Did the Biblical Authors Become Passive Scribes?

It would be wrong for us to conclude that God so overwhelmed the human authors that they merely served as secretaries from God. The Bible was not revealed in some heavenly language that needed to be deciphered through supernatural means. It was written by people who communicated in their native tongues: Hebrew, Aramaic, and Greek. They used their minds, cultural and educational backgrounds, and their thought processes. Inspiration means that God was at work in their minds and their hearts through his Holy Spirit in such a way that their human personalities were not overwhelmed. One evidence of this is in their varied writing styles. Luke’s style was markedly different from the apostle Paul’s, and John’s was quite different from those two. Their individual and human manner of expression is clearly evident in their works.

The process of inspiration likely involved the Holy Spirit’s work in a variety of different ways. When Moses wrote the first five books of the Bible (the Torah), the Spirit guided him in his use of oral traditions and written records to ensure the accuracy of the account and the message. For Jeremiah, Ezekiel, Isaiah, and the other prophets, the words that they spoke and wrote came more directly and forcefully.

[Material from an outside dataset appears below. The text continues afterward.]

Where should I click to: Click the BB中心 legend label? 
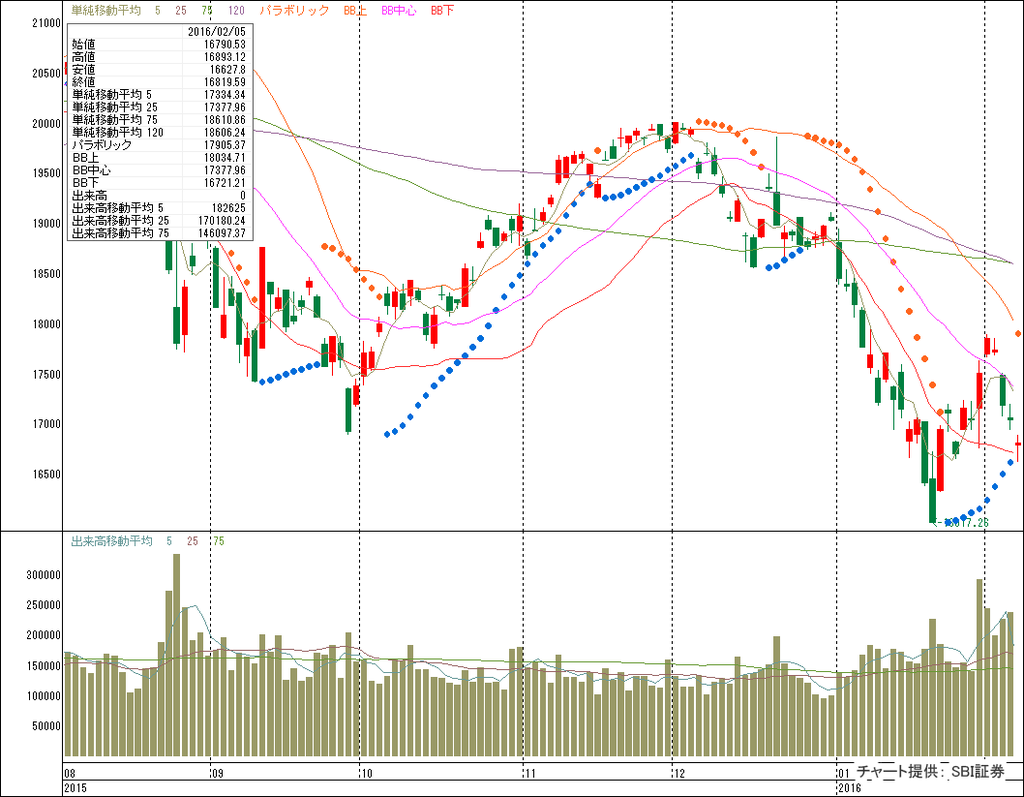pos(400,9)
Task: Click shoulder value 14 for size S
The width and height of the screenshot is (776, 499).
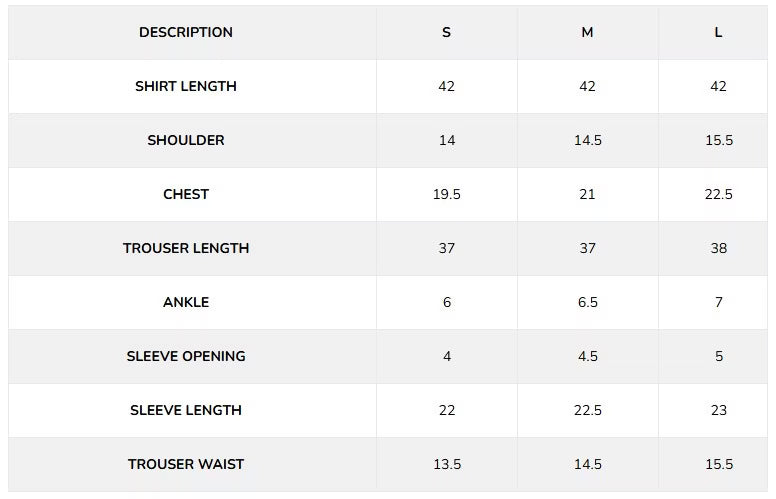Action: pos(447,140)
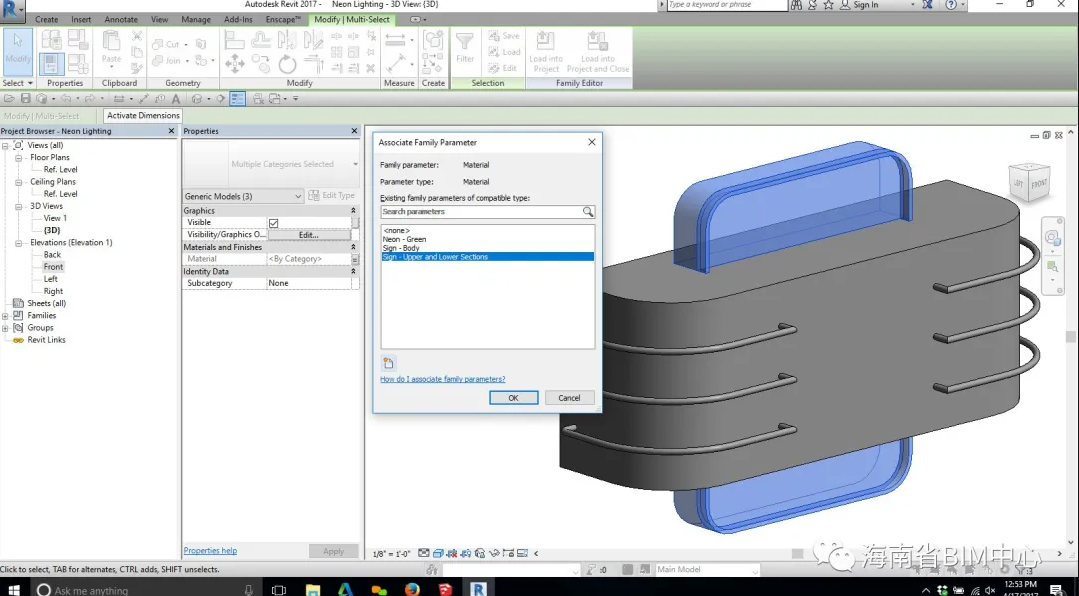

Jeremiah thus begins his work with “The word of the Lord came to me, saying …” (Jer. 1:4). Luke (who also wrote the book of Acts) was a historian who used written and oral records in his two accounts (Luke 1:1–4). No doubt the Holy Spirit guided him in this process so that his readers “may have certainty concerning the things you have been taught” (Luke 1:4). Yet inspiration would have looked different for the apostle John when he wrote the book of Revelation, since this book represented a direct vision and revelation from God.


The End Product: God’s Word

In some way that is beyond our clear and precise understanding, God worked by the Spirit in the human authors. What we know for sure is that the end product—the sixty-six books of the Bible—was precisely as God intended it and could thus accurately be called God’s Word, or Scripture.

The first- and second-century church immediately recognized that these various books written by the apostles (or by people closely associated with an apostle, such as Luke) were inspired by God and equivalent to the Old Testament in terms of their value and significance to the church. One of Jesus’s closest associates, the apostle Peter, spoke of Paul’s letters as “Scripture” (2 Pet. 3:15–16). Similarly, the Gospel of Mark is cited as “Scripture” in one of the earliest Christian writings (2 Clement 2.4). From then on, church leaders regularly quoted and appealed to passages from the New Testament as the Word of God.
The New Testament documents were read and used regularly in the ministry of churches throughout Israel, Egypt, Syria, Asia Minor, Greece, North Africa, and Italy. It was only when certain false teachings emerged in the second and third centuries that denied certain books were inspired Scripture that it became necessary for the church to draw up formal lists of the books that constituted the “canon” of Scripture, that is, the books officially recognized by the church as the rule for faith and practice.

It was the consistent and unanimous view throughout the first seventeen hundred years of the history of the church that the Bible was the Word of God. Although the church quibbled about certain points of theology at times, there was nothing they agreed upon more than the fact that the Bible was the Word of God. As an implication of this, Christian leaders throughout history have regarded the Bible as reliable and free from error (see the next chapter).
As the character Leigh Teabing said, the Bible is a product of humans. But he was wrong to say that it is “not of God.” Just as God has chosen to reveal himself to us in the man Christ Jesus, who is God in the flesh, so has God worked to reveal himself to us in the Scripture—a book written by men, but inspired by God.

Since the Bible is the inspired Word of God, it carries an authority over us because it represents what God wants us to know and how he wants us to live.